--- Data ---

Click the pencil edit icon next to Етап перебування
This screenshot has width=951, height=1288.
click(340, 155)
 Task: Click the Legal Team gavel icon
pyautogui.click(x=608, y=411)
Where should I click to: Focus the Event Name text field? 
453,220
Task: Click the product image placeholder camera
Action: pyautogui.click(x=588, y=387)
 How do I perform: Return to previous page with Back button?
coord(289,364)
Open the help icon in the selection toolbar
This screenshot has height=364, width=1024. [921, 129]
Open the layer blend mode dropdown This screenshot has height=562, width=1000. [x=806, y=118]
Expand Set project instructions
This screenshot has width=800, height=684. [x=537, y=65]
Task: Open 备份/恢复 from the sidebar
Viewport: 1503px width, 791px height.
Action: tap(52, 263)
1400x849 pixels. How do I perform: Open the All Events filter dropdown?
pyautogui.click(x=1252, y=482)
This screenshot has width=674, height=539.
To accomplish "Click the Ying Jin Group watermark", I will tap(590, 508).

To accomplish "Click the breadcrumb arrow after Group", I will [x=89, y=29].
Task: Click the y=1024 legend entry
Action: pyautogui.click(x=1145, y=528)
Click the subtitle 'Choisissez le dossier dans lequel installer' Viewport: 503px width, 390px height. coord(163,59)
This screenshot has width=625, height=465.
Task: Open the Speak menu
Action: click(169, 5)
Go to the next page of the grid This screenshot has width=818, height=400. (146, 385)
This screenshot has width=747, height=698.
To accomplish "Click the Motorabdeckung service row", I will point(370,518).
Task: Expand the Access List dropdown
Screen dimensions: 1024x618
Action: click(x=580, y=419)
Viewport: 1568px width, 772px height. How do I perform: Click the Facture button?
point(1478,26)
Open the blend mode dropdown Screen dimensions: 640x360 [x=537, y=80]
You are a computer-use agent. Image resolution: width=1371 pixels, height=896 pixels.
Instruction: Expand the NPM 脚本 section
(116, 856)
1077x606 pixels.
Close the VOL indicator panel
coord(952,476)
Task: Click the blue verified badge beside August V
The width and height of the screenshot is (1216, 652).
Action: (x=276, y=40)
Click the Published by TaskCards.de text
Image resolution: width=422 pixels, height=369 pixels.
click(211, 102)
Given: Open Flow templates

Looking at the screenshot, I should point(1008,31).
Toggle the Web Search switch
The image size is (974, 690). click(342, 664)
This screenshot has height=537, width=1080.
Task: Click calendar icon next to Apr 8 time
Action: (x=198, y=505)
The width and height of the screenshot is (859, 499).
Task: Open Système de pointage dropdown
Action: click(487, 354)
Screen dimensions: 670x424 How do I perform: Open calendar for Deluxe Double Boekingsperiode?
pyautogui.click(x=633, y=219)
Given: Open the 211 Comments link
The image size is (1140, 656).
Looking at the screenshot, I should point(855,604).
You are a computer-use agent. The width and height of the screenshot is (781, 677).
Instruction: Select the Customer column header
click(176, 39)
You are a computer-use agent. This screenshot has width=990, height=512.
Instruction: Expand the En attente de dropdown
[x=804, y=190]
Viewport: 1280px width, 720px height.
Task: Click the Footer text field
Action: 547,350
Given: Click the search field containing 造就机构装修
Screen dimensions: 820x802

---

Look above for the line that contains "This screenshot has width=747, height=698.". That line and every line after it through the end of the data must be written out exactly, with nothing else.

This screenshot has width=747, height=698.
To accomplish "Click the Motorabdeckung service row", I will point(370,518).
Task: Expand the Access List dropdown
Screen dimensions: 1024x618
Action: click(x=580, y=419)
Viewport: 1568px width, 772px height. How do I perform: Click the Facture button?
point(1478,26)
Open the blend mode dropdown Screen dimensions: 640x360 [x=537, y=80]
You are a computer-use agent. Image resolution: width=1371 pixels, height=896 pixels.
Instruction: Expand the NPM 脚本 section
(116, 856)
1077x606 pixels.
Close the VOL indicator panel
coord(952,476)
Task: Click the blue verified badge beside August V
The width and height of the screenshot is (1216, 652).
Action: (x=276, y=40)
Click the Published by TaskCards.de text
Image resolution: width=422 pixels, height=369 pixels.
click(211, 102)
Given: Open Flow templates

Looking at the screenshot, I should point(1008,31).
Toggle the Web Search switch
The image size is (974, 690). click(342, 664)
This screenshot has height=537, width=1080.
Task: Click calendar icon next to Apr 8 time
Action: (x=198, y=505)
The width and height of the screenshot is (859, 499).
Task: Open Système de pointage dropdown
Action: click(487, 354)
Screen dimensions: 670x424 How do I perform: Open calendar for Deluxe Double Boekingsperiode?
pyautogui.click(x=633, y=219)
Given: Open the 211 Comments link
The image size is (1140, 656).
Looking at the screenshot, I should point(855,604).
You are a computer-use agent. The width and height of the screenshot is (781, 677).
Instruction: Select the Customer column header
click(176, 39)
You are a computer-use agent. This screenshot has width=990, height=512.
Instruction: Expand the En attente de dropdown
[x=804, y=190]
Viewport: 1280px width, 720px height.
Task: Click the Footer text field
Action: 547,350
Given: Click the search field containing 造就机构装修
Screen dimensions: 820x802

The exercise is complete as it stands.